Praxis Program of Advanced Seminar on Mission

Praxis Program In Spring 2013, the Center for Vocation and Servant Leadership (CVSL) initiated the Praxis Pilot of the Advanced Seminar on Mission, co-sponsored with the Bernard J. Lonergan Institute. The Praxis Program is an advanced faculty development program designed to foster personal, professional, organizational and institutional development for faculty and administrators at Seton Hall, who are graduates of two previous mission seminars. It was designed to answer the participants' question: how do I apply the learnings of the Advanced Seminar on Mission to my disciplines/professions in light of the mission of Seton Hall University?

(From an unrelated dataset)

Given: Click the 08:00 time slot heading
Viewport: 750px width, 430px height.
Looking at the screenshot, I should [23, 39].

Its purpose is to engage faculty and administrators in a process of peer mentoring and educational support in order to apply the mission of the University to their respective disciplines and departments, through a method which connects the disciplines to each other, to an integrated understanding of knowledge, and to the Catholic Intellectual Tradition.

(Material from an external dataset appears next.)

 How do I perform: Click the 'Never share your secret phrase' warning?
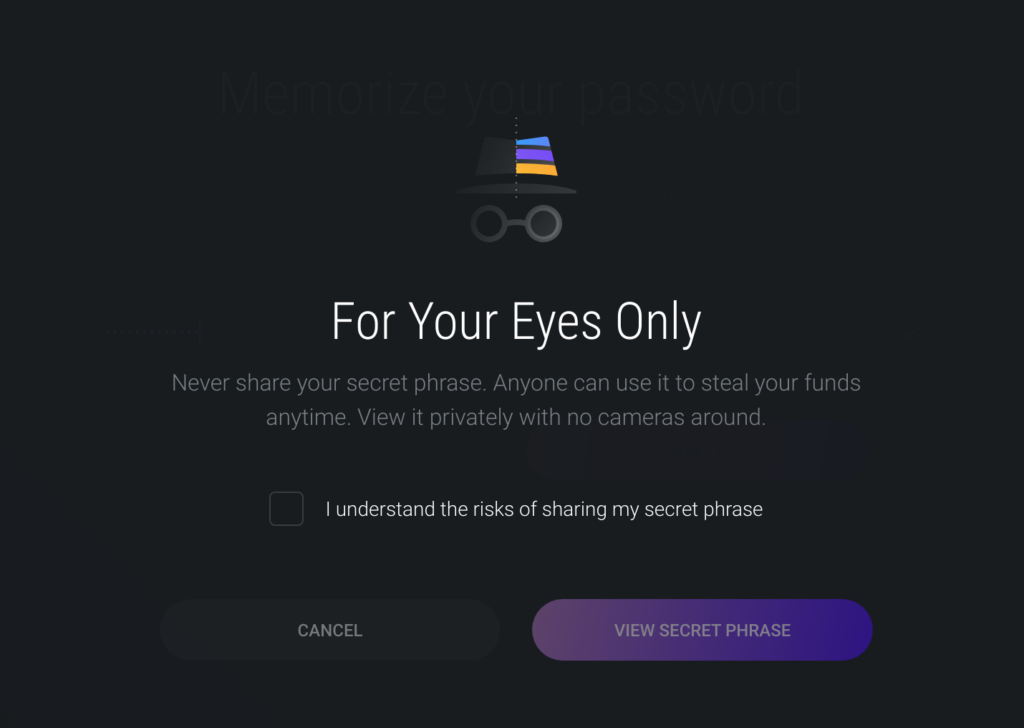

In this program, the meaning of the mission of Seton Hall University is approached as the intellectual conversion or transformation that occurs here, the journey of the human spirit to truth and meaning, through focus on academic and ethical development, engaging in the education of the whole person.

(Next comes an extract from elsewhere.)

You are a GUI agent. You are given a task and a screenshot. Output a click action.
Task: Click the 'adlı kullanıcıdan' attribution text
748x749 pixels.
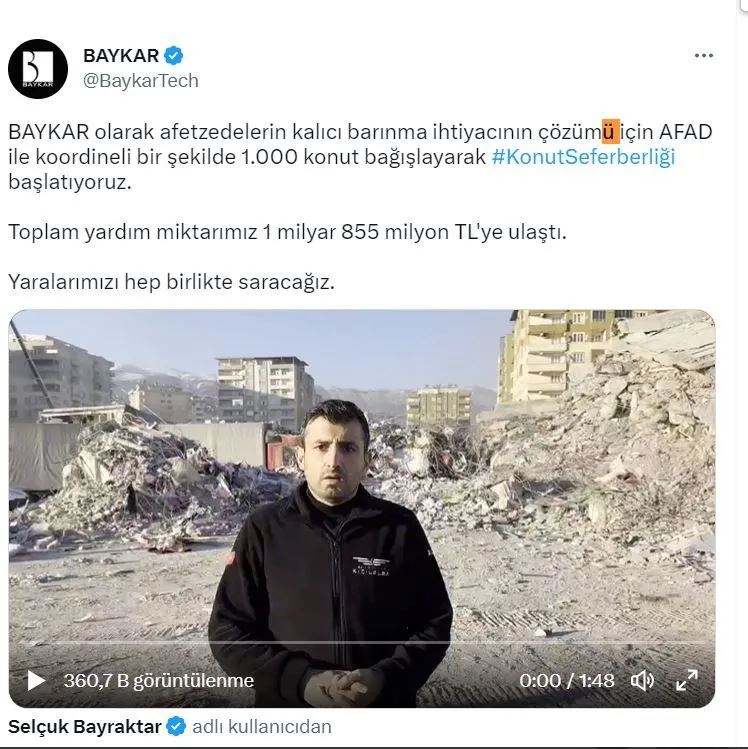point(262,727)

The program provides an understanding and practical application of Bernard J. F. Lonergan's Generalized Empirical Method (GEM) as an effective way to analyze and apply the mission of the University to the disciplines/professions. GEM highlights the general method of the human spirit as it gives rise to the specialized methods of the sciences and scholarly disciplines. GEM also leads to questions of meaning, community, progress and decline in history, religion and revelation. Such a method acknowledges the proper autonomy of the sciences and scholarly disciplines, but it is also able to consider them within the higher viewpoint of faith. Lonergan, a Jesuit philosopher and theologian, described his method as follows:

In brief, underpinning special methods there is what I have named generalized empirical method (GEM). Its operations are the operations we can verify each in his own consciousness. And the normative pattern that relates these operations to one another is the conscious dynamism of sensitive spontaneity, of intelligence raising questions and demanding satisfactory answers, of reasonableness insisting on sufficient evidence before it can assent yet compelled to assent when sufficient evidence is forthcoming, of conscience presiding over all and revealing to the subject his authenticity or his unauthenticity as he observes or violates the immanent norms of his own sensitivity, his own intelligence, his own reasonableness, his own freedom and responsibility.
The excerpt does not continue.